### [Required action]
For every line in the material below that holds "Collapse", report the line.
*** The data ***
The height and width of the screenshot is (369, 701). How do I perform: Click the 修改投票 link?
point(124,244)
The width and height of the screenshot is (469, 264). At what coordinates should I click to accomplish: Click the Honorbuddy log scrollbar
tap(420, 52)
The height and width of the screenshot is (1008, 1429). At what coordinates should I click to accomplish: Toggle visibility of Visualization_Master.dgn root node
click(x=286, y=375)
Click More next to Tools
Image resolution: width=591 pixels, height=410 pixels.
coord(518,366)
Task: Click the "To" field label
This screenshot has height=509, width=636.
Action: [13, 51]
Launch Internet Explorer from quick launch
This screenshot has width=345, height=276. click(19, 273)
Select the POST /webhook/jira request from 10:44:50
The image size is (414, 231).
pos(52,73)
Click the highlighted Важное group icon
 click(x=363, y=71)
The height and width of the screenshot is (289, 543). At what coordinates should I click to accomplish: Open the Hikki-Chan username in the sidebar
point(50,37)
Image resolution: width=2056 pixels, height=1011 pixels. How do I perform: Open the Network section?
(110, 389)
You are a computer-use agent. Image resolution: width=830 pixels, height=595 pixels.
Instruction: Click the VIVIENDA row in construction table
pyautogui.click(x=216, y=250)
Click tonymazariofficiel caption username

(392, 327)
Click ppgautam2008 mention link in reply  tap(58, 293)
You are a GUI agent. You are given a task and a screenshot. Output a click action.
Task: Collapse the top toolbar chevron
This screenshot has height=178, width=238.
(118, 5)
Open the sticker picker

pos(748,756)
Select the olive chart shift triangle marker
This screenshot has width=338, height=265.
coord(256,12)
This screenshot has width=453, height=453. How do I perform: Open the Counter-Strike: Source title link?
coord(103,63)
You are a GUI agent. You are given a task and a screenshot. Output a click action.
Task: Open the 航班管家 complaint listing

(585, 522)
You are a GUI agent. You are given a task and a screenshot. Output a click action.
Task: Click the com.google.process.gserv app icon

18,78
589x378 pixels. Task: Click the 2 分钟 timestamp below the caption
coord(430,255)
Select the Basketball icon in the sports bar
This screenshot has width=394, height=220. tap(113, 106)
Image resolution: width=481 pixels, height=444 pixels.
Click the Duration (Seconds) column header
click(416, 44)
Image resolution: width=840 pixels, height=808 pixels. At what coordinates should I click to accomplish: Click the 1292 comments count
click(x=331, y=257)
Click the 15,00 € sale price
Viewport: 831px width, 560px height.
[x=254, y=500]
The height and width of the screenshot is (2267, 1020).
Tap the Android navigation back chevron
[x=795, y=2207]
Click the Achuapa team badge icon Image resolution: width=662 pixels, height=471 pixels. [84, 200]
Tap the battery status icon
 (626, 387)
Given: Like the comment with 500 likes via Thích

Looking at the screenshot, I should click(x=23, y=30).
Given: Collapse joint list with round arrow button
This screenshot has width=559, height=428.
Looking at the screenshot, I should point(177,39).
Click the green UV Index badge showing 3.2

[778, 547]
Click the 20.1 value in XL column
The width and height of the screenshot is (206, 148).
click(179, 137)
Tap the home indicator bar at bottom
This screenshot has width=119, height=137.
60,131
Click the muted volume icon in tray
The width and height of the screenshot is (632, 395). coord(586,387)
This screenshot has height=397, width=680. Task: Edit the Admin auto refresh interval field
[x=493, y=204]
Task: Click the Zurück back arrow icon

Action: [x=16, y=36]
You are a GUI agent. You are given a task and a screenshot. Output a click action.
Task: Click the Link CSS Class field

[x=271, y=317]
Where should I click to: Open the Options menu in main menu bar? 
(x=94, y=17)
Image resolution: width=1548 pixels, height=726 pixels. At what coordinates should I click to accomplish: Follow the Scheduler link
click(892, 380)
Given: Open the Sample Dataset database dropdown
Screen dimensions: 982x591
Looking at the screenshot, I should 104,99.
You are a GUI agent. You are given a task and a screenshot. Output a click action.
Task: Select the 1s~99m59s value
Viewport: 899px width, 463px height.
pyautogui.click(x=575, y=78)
***
### [Response to this exercise]
Task: Collapse the top toolbar chevron
Given: Collapse joint list with round arrow button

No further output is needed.